Wednesday 7 July 2010

Ernesto Neto/the 'New Decor' (Hayward Gallery)


Lee Bul's chandelier Sternbau no. 3. Pretty, but perhaps a little inconsequential.

I hoped that after its hiatus the Hayward would open with a new exhibition that would be interesting. Brazilian installation sculptor Ernesto Neto was not someone who I was particularly familiar with - this was his first solo exhibition in the UK so I can probably be forgiven for this - though I had seen images and so forth. I didn't really know anything about the other exhibition.

I'd like to think it would take quite a lot for me to leave an art gallery (voluntarily) without at least attempting to look at everything. This time, however, I simply had to go - Ernesto Neto's exhibition made me feel like pieces of my brain were being systematically removed and replaced with squishy multi-coloured slime.

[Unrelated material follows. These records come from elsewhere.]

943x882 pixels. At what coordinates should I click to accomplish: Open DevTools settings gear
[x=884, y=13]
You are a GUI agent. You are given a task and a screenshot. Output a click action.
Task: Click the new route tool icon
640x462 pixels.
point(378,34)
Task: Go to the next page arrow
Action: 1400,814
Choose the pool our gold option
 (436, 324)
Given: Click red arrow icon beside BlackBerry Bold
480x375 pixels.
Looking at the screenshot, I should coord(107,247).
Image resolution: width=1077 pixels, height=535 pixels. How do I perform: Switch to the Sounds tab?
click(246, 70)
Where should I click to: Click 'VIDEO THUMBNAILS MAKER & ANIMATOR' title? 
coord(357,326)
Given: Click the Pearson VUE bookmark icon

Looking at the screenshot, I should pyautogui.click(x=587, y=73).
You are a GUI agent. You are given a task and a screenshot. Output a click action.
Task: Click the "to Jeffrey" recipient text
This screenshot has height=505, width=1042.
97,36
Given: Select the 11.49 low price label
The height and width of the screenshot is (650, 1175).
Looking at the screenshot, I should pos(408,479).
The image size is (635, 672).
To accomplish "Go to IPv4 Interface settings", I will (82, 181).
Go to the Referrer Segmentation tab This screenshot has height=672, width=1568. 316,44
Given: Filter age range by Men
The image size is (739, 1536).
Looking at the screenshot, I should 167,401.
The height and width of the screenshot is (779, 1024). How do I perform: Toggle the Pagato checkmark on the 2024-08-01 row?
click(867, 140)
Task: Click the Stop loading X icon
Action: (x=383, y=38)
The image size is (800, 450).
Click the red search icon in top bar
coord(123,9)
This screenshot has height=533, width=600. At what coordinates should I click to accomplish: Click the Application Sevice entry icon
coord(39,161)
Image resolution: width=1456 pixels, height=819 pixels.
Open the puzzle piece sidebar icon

But first, the 'New Decor'. This was, to me, a fairly inconsequential arrangement of objects - connected by the rather obvious theme of artists' responses to the everyday objects that surround us (furniture mostly). I didn't really get the sense that the curator (Ralph Rugoff, the gallery's director) saw this theme as a subject for critique. Though individual artists did offer 'takes' on furniture through re-interpretation or re-contextualisation, there seemed to be no overarching 'point' to the exhibition; not at least in the sense that I was expecting - a critical rethinking of the objects that we surround ourselves with. Nevertheless, there were some nice pieces. Elmgreen and Dragset's mirrored bunk beds (Boy Scout) had a anxious and nervous tranquility, and were a little worrying for it. It was also nice to see some work by Doris Salcedo, which often has great expressive poignancy. Roman Signer's fantastic Floating Table (one of those 'does what it says on the tin' pieces) had a bizarre innocence but (like other works in the show) was worrying.

The standout work for me was Jin Shi's haunting installation 1/2 Life, a portrait of Chinese migrant workers seen through their possessions. Here, their life was depicted by showing a 1/2 size mock-up of a typical hovel - so that we 'look down' on these people's lives as the Chinese population does. The piece lacked the worker her/himself - and this conspicuous lacking contributed to a haunting state of instability, as we waited for the worker to (never) return.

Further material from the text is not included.